Well, I hate running; I love having ran.

Here are ten things I’ve learned in my efforts to run, even though I don’t consider myself a runner:

  1. Mentality over physicality. Deciding to run is infinitely more essential than having the body of an Olympic sprinter. The determination to run, and the confidence that you can, are all you need to start. This mentality can carry you as you develop the physicality.

  2. Set goals. After you’ve made the decision to start running, figure out the details. How often do you want to run? How far? How fast? Is there a certain race you want to run in? Whatever your goals may be, they should be specific, measurable, and challenging yet achievable, according to A Theory of Goal-Setting & Task Performance by psychologists Edwin Locke and Gary Latham. Setting such goals, in turn, will allow you to form plans to achieve them.

  3. Make plans. Decide in advance which days and times you can run to eliminate any potential excuses. Look at a weather report and schedule your runs on the most weather-friendly days, or parts of days. That way, the decision of whether to run or how long to run won’t be swayed by how indecisive or busy you are that day — you’ll have already decided to go, and worked out the rest of your schedule around it.

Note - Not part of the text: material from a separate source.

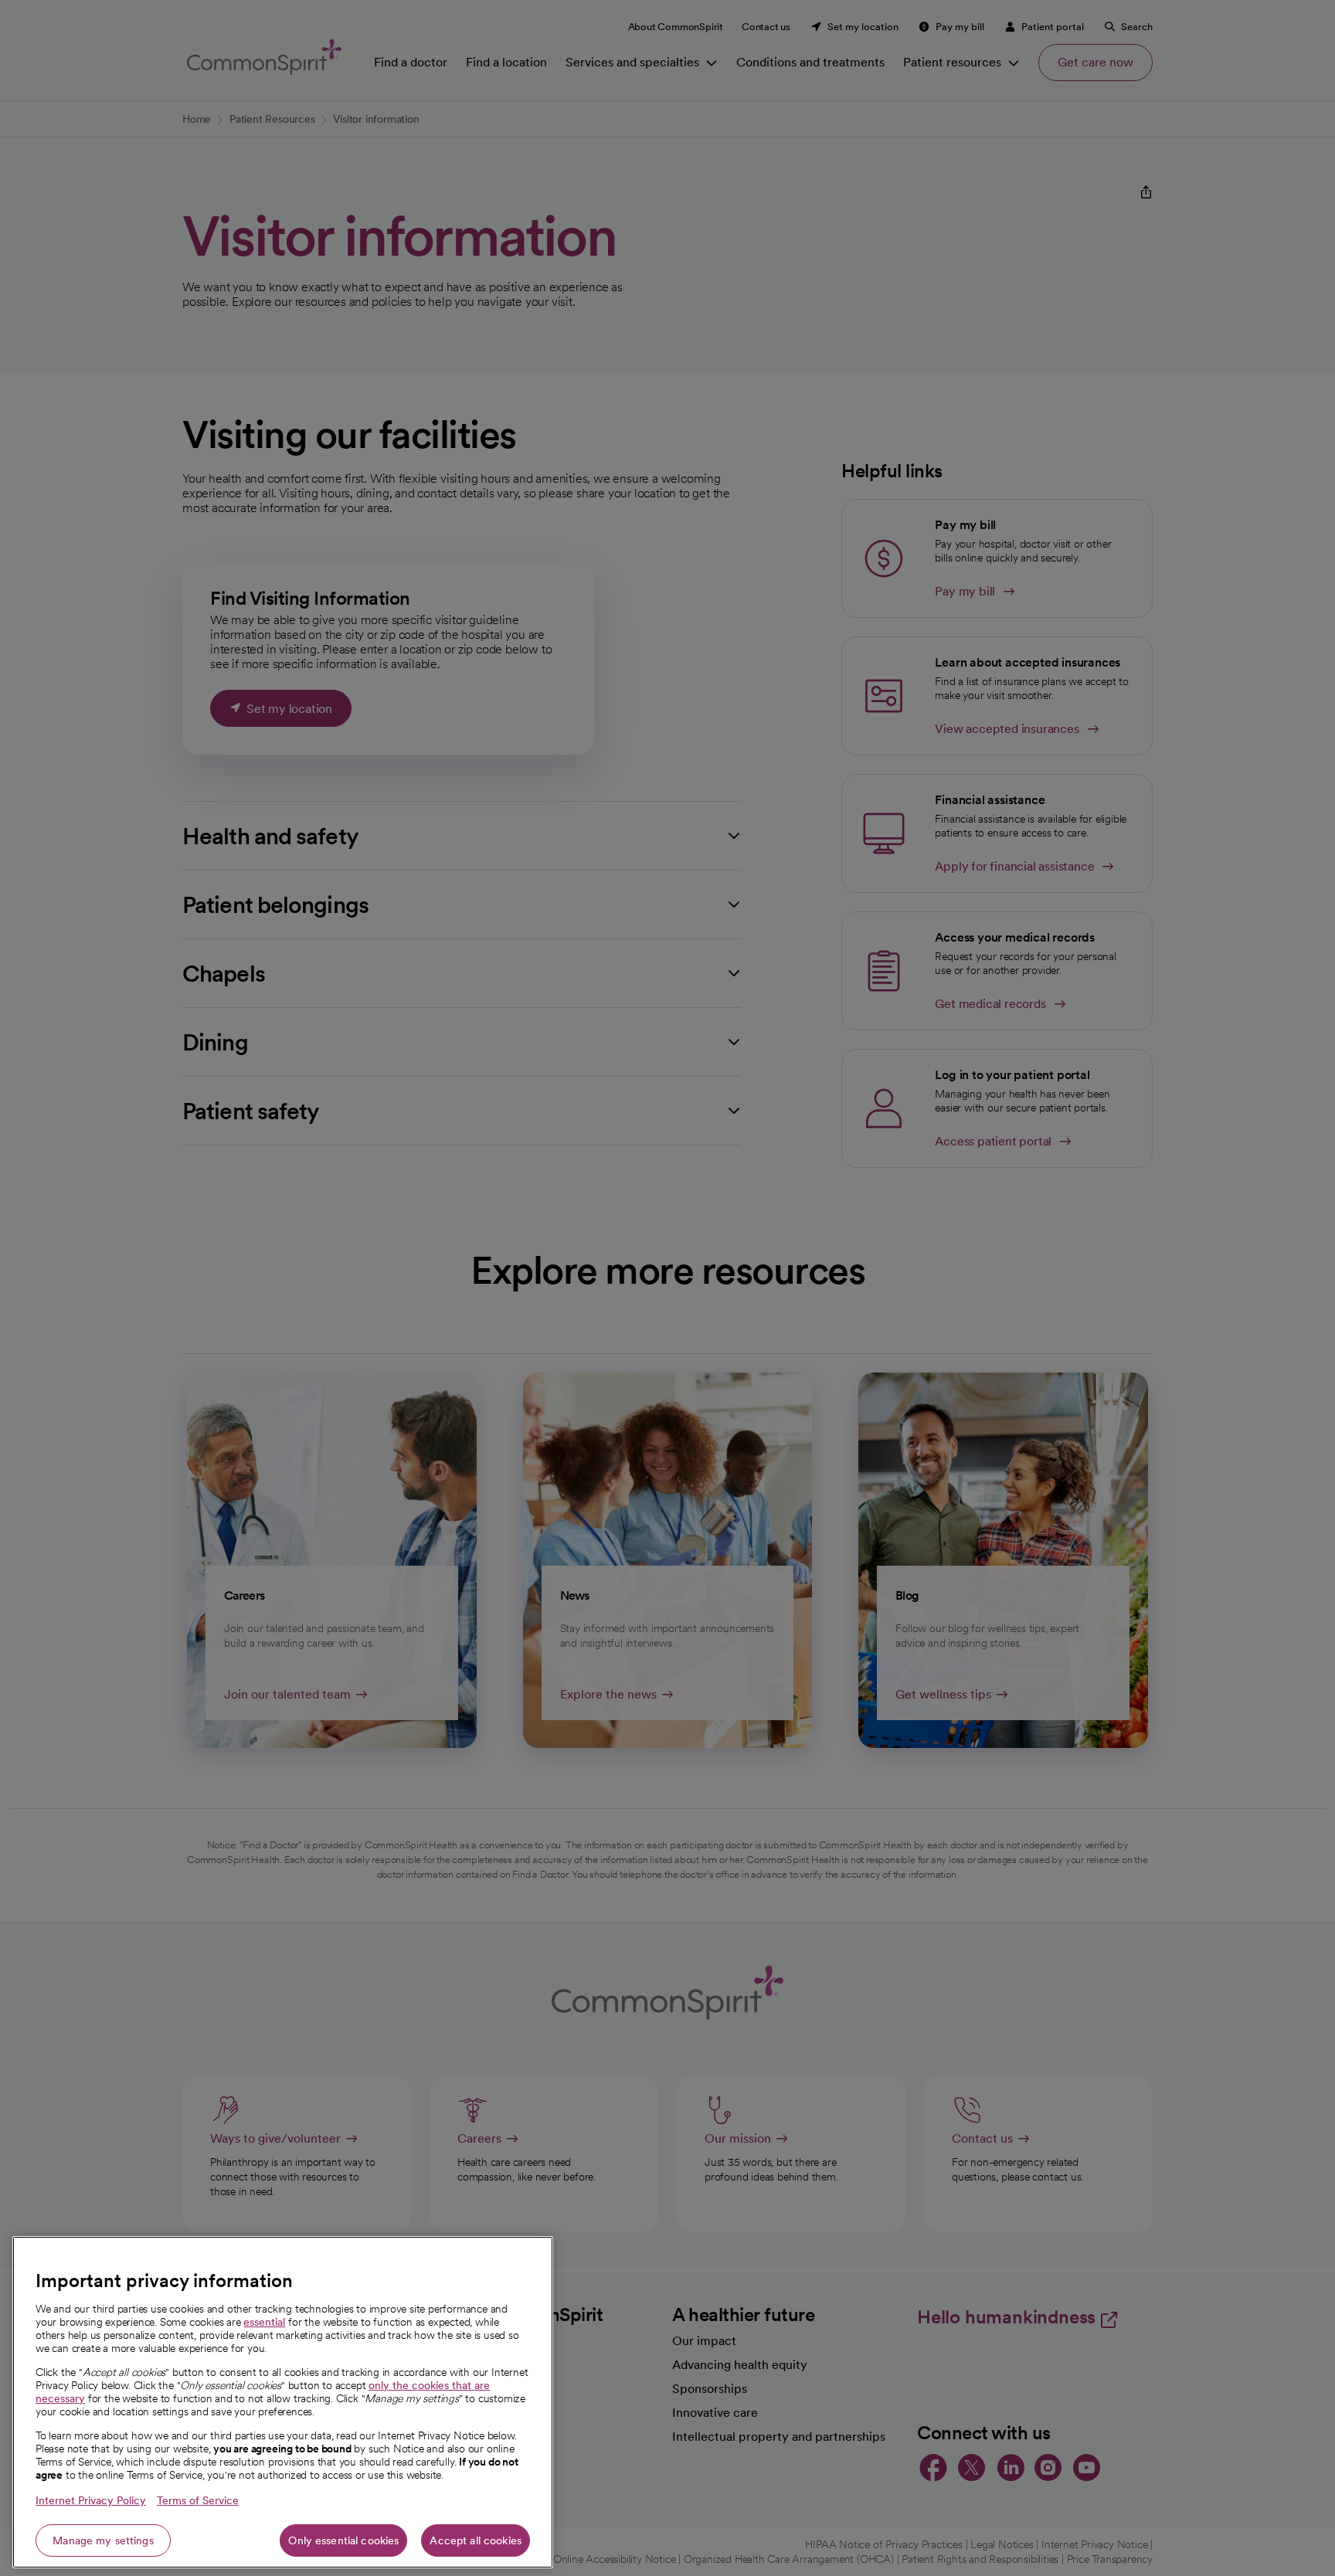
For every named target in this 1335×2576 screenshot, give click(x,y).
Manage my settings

  4. Make it a habit. According to New York Times writer Charles Duhigg’s Warning: Habits May Be Good for You, habits may be prompted by certain cues, like time of day, people, or series of actions. If you always go for runs at a certain time of day, with a certain person, or before eating a particular meal, for example, that cue on its own may start to motivate you, thus eliminating the mental struggle of whether or when to go.

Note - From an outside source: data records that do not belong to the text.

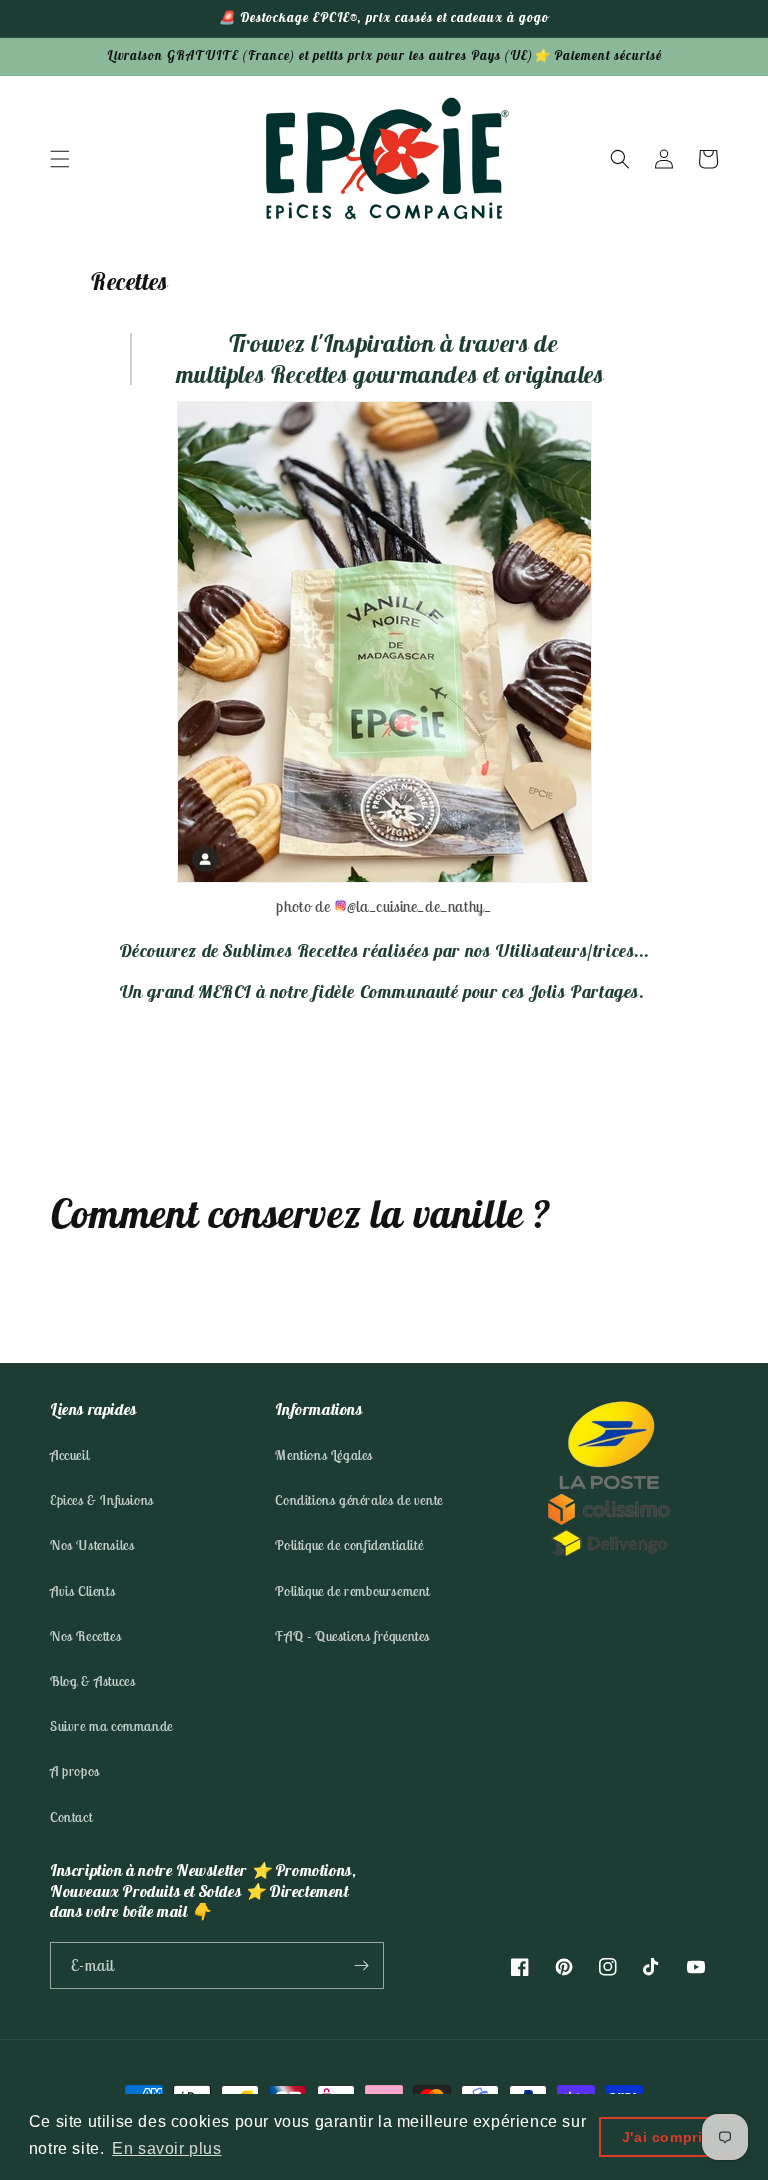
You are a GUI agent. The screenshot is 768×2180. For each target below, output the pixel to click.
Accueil (69, 1455)
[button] (60, 159)
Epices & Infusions (102, 1500)
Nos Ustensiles (92, 1545)
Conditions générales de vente (358, 1500)
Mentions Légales (324, 1455)
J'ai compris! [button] (669, 2137)
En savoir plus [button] (166, 2148)
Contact (71, 1817)
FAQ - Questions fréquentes (352, 1636)
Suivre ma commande (111, 1726)
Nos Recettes (85, 1636)
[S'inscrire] (361, 1965)
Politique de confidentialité (349, 1545)
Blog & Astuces (92, 1681)
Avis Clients (82, 1591)
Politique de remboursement (352, 1591)
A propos (75, 1771)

  5. Don’t go big or go home. Better to modify a run—running a shorter distance or at a slower pace than you had originally intended—than to skip it altogether. As helpful as it can be to schedule runs in advance, it’s hard to anticipate how quickly your muscles will recover from a previous run, and last-minute changes in plans happen. If you had scheduled to run five miles, but later can only run three, still try to go for the three.

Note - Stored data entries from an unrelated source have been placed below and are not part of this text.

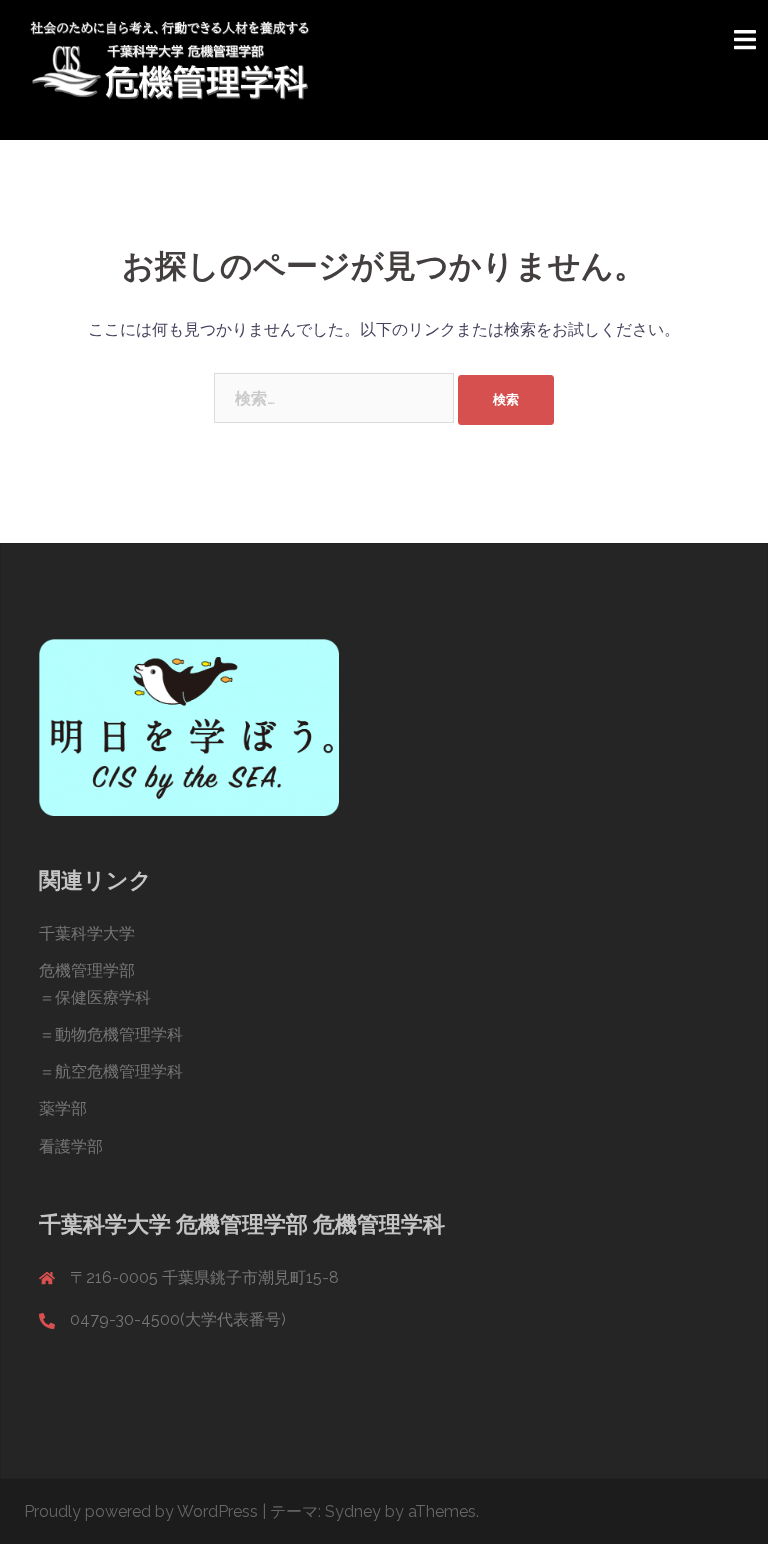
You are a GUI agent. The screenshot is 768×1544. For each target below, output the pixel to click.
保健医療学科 (103, 997)
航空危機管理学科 (119, 1071)
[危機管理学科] (169, 68)
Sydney (353, 1511)
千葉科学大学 (87, 933)
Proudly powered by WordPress (141, 1511)
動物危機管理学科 (119, 1034)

  6. Elicit support. Friends and family who honor and encourage your goals are a great source of motivation. If you know people who run or want to start running, go together. If you don’t, there are running clubs that arrange runs with groups for people who want to run different distances and different speeds. This will give you additional accountability to stick to your running goals.

  7. Forge your own journey. As fun and motivational as it can be to run with others, companions who run too far or too fast (or not far enough or too slow) can discourage (or prevent) your own personal growth. Stick to your own challenging yet achievable goals, even if it means forgoing companions.

  8. Make it fun. Find colorful sneakers, upbeat music, a scenic route—anything that will get you more excited about running, and help you enjoy the run more in the process. Explore your town and nearby areas for the best routes. Get yummy protein-infused and electrolyte-infused foods and drinks to refuel with after running.

  9. Track stats. After each run, take note of how far or fast you ran. This will allow you to determine whether or how much you’re improving, and consequently whether your goals and plan need adjusting. You could do this manually, or you could use a technological tool, like the app Runkeeper. While running, the app voices how long, far, and fast you’re going, as well as mapping your path, marking splits, graphing elevation and steps, among other things.

  10. Celebrate progress. Once you run the frequency, distance, or pace you’d like to, complete your race, or otherwise meet your goals, congratulate yourself! Set new goals and run with them.